> Passage to read
◆ ◆ ◆ ◆ ◆

By Javier Sierra
‘Tis the season to give and share and not to receive, to show our generosity with the less fortunate.
Unless, of course, it comes to the dozens of power utilities across the country that want to turn off the lights of the bright future of clean and renewable energy.
The threat for these energy monopolies powered by dirty fossil fuels lies in the explosive growth of solar energy in our country. In the last decade, this clean source of power has grown by 140,000 percent, and since 2010 by more than 400 percent. By 2016, solar energy will be as cheap or cheaper than conventional power in all but three states. And we owe more than half of this expansion to rooftop solar panels in homes and business.
Solar energy has grown by almost 140,000% in ten years (Photo: Sierra Club)
In California alone, two thirds of these installations took place in low- and middle-income homes, which has created more than 47,000 jobs, 20 percent of them among Latinos. To thousands of our families, this blessing has saved up to half of what they used to pay for conventional electricity.
On the contrary, for public utilities, this is a curse. In more than a dozen states, including California and Florida, they have launched a legal offensive against solar power to protect their dirty monopoly.

◆ ◆ ◆ ◆ ◆

> Source information
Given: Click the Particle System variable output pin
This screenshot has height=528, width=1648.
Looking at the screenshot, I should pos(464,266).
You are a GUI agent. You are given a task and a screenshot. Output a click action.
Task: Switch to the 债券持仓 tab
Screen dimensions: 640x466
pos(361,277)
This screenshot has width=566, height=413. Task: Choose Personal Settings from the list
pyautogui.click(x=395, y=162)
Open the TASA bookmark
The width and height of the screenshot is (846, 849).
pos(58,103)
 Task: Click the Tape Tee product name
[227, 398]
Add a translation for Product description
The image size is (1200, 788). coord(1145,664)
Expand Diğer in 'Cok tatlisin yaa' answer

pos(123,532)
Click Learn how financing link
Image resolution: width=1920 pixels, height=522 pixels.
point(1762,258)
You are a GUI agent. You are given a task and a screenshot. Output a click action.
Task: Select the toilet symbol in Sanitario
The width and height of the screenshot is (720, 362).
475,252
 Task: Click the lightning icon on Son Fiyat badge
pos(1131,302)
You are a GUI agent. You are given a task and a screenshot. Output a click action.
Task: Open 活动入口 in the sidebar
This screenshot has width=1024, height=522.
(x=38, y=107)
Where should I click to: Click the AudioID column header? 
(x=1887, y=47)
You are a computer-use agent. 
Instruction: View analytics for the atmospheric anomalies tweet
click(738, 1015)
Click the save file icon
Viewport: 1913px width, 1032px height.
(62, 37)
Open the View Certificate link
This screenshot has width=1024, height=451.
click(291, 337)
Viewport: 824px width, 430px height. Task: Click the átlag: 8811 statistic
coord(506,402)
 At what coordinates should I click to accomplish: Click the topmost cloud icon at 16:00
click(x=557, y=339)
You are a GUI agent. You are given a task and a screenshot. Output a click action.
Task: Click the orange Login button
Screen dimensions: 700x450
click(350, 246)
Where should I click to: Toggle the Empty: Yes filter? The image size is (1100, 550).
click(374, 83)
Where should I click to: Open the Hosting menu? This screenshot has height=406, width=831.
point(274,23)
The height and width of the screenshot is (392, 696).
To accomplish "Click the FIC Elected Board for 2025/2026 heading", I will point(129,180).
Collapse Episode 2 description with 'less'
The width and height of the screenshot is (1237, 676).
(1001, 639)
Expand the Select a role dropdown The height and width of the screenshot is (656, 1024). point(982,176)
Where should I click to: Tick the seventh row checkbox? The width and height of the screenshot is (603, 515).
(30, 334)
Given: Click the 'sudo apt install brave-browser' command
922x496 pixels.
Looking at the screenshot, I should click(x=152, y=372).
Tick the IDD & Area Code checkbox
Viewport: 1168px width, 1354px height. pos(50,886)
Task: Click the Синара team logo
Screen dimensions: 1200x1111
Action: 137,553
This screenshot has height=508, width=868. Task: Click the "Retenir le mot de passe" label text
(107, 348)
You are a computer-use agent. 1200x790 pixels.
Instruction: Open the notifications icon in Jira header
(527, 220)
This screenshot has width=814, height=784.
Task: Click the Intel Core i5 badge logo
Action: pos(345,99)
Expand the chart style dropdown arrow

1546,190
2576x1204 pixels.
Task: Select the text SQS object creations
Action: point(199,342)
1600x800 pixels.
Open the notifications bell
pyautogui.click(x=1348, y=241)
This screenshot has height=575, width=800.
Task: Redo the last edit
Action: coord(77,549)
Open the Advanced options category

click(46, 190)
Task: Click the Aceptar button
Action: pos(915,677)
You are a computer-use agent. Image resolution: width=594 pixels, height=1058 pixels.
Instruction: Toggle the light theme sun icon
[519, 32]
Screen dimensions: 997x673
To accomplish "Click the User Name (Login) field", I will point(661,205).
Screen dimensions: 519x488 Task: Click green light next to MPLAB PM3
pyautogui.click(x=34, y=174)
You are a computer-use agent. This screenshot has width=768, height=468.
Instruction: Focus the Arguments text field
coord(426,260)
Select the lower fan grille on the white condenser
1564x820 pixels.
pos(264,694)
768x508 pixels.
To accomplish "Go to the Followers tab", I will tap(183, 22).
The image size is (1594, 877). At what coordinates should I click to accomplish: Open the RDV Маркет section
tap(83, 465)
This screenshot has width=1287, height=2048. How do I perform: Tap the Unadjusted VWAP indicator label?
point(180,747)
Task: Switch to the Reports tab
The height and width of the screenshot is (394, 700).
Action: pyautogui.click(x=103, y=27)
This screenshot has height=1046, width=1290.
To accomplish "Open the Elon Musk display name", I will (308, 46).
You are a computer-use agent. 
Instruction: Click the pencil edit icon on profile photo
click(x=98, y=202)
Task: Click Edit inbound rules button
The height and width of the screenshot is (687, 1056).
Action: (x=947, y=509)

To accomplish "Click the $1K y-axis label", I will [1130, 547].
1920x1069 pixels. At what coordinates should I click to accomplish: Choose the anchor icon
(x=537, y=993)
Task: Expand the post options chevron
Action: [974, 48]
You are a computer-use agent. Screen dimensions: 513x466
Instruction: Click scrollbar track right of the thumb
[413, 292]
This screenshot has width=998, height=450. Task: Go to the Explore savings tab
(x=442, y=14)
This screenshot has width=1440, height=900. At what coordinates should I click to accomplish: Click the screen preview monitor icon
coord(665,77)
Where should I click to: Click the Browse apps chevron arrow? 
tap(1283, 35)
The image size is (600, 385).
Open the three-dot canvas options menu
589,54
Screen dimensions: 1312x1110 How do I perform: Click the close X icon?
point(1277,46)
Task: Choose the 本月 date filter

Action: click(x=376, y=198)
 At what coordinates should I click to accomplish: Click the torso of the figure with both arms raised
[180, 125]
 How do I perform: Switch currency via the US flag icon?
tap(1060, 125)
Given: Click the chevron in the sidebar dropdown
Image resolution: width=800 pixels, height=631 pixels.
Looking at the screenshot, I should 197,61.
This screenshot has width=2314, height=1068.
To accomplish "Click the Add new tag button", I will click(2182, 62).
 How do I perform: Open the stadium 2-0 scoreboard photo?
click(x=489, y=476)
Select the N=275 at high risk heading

◆ ◆ ◆ ◆ ◆

> Required action
Please transcribe the stretch of the solar energy article above from "By Javier Sierra" through "(Photo: Sierra Club)".

> Completed exercise
By Javier Sierra
‘Tis the season to give and share and not to receive, to show our generosity with the less fortunate.
Unless, of course, it comes to the dozens of power utilities across the country that want to turn off the lights of the bright future of clean and renewable energy.
The threat for these energy monopolies powered by dirty fossil fuels lies in the explosive growth of solar energy in our country. In the last decade, this clean source of power has grown by 140,000 percent, and since 2010 by more than 400 percent. By 2016, solar energy will be as cheap or cheaper than conventional power in all but three states. And we owe more than half of this expansion to rooftop solar panels in homes and business.
Solar energy has grown by almost 140,000% in ten years (Photo: Sierra Club)